Kyoto devient ici l'écrin de l’écran ou le miroir qui peut se traverser. L’Autrefois rencontre le Maintenant. C’est pourquoi l'auteure réinvente son propre cinéma intime. L’Imaginaire fait germer le passé en une relation double avec l’image de la ville japonaise et le corps de la fillette où se « métaphorise » celui de son accompagnatrice.



Ce voyage au pays du Soleil Levant donne à la vie de Colette Fellous le roulis d’une perspective large d’émotions. Le changement de décor, de cap et la présence de la fillette crée une fente dans la psyché de la créatrice. Soudain l'auteure peut aller plus loin avec elle-même d'où ce besoin d'imaginer que ce voyage serait éternel. S'y recreuse des sources, s'incisent les songes qui échappent à la seule tyrannie de la Méditerranée. Déplacement et présence insèrent Colette Fellous dans une situation perceptive nouvelle.

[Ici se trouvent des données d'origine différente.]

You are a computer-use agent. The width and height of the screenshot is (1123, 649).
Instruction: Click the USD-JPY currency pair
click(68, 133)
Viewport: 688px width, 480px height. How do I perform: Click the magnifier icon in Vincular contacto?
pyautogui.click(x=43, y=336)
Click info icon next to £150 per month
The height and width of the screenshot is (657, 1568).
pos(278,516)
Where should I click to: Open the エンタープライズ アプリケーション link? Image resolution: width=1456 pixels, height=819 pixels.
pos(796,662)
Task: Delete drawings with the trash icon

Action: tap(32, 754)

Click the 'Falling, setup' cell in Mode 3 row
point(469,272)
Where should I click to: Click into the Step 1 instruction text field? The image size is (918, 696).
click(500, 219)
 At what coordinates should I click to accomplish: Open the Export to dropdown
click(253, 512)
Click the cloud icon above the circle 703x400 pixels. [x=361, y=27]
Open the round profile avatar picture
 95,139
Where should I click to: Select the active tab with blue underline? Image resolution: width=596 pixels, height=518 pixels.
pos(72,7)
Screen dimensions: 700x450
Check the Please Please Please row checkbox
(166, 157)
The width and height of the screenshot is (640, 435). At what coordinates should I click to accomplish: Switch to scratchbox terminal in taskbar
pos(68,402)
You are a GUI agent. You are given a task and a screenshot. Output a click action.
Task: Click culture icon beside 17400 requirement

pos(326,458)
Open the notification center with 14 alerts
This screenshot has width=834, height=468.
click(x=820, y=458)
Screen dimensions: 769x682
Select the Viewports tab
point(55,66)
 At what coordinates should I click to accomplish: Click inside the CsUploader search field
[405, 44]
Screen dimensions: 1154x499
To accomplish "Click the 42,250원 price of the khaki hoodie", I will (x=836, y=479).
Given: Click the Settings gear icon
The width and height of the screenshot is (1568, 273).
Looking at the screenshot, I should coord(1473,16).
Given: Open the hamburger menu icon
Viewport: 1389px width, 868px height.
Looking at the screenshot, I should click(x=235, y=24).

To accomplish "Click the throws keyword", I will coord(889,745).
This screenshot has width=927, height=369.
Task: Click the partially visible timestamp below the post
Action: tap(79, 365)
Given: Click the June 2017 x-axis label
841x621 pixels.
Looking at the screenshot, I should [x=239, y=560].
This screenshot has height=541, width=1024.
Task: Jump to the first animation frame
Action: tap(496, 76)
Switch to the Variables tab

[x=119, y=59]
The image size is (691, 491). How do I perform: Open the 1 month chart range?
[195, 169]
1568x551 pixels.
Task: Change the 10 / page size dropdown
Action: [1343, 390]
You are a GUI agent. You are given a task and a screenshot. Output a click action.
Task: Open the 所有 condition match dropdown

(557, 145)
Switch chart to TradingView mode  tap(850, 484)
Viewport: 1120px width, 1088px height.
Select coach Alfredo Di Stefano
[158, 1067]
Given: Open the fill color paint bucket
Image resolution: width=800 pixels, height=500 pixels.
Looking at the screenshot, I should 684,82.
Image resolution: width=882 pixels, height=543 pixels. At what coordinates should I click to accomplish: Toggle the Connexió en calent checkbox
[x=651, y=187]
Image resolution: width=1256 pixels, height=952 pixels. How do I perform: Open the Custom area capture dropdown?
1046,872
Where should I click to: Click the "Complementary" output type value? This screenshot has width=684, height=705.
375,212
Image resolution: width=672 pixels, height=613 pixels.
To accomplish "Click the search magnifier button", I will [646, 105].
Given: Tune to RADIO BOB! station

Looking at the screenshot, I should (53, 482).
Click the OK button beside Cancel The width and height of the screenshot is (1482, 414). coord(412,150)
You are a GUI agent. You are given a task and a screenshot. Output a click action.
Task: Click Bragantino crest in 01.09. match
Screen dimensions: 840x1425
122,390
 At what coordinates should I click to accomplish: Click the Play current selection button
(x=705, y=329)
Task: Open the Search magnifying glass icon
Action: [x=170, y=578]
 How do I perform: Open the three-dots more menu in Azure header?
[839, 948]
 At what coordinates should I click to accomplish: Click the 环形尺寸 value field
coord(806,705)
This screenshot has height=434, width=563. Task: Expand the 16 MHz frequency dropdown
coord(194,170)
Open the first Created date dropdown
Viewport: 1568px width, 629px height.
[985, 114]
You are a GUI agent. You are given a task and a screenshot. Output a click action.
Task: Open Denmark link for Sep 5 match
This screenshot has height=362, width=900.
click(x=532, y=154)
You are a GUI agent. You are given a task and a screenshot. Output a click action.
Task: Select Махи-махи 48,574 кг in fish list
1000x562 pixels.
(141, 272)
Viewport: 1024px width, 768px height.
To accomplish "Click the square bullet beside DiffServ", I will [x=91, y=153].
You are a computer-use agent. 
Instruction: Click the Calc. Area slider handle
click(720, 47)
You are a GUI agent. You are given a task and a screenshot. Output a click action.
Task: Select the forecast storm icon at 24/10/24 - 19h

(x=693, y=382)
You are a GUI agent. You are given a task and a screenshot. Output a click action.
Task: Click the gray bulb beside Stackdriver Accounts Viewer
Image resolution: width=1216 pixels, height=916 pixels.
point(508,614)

Elle offre à son propre passé des transformations successives. Certes la boucle n’est jamais bouclée mais en cette construction mentale le « direct » est toujours différé et se trame selon une représentation paradoxale, à savoir celle de l’évidement de l’évidence pour créer un abyme.  L'enquête filée est tout autant décortiquée dans l'espace de la vie lointaine où la créatrice tresse un geste de remise symbolique. Il replace ou plutôt déplace le je.

Un tel « eastern » fait reculer la frontière du moi et le creuse au moment où le Japon dénude le réel crée un processus de réappropriation. « Kyoto Song » remet en cause - à travers les sensations - bien des souvenirs. Jaillit la perception de leur perception. Se retrouve ici la clarté de l'enfance. Elle permet de voir ce qui n’avait pas encore de nom, de s’approcher de soi en d’approchant de l’autre par le pouvoir de l'air suave où des ombres étendent leurs coloris, leur poussière, et surtout la diaphaneïté. Dans un « song » paradoxal dans l'oeuvre de la créatrice qui trouve ici une paradoxale assise dans cette traversée?


Jean-Paul Gavard-Perret


Colette Fellous, "Kyoto Song", Gallimard, Paris, février 2020, 192 p., 20 E.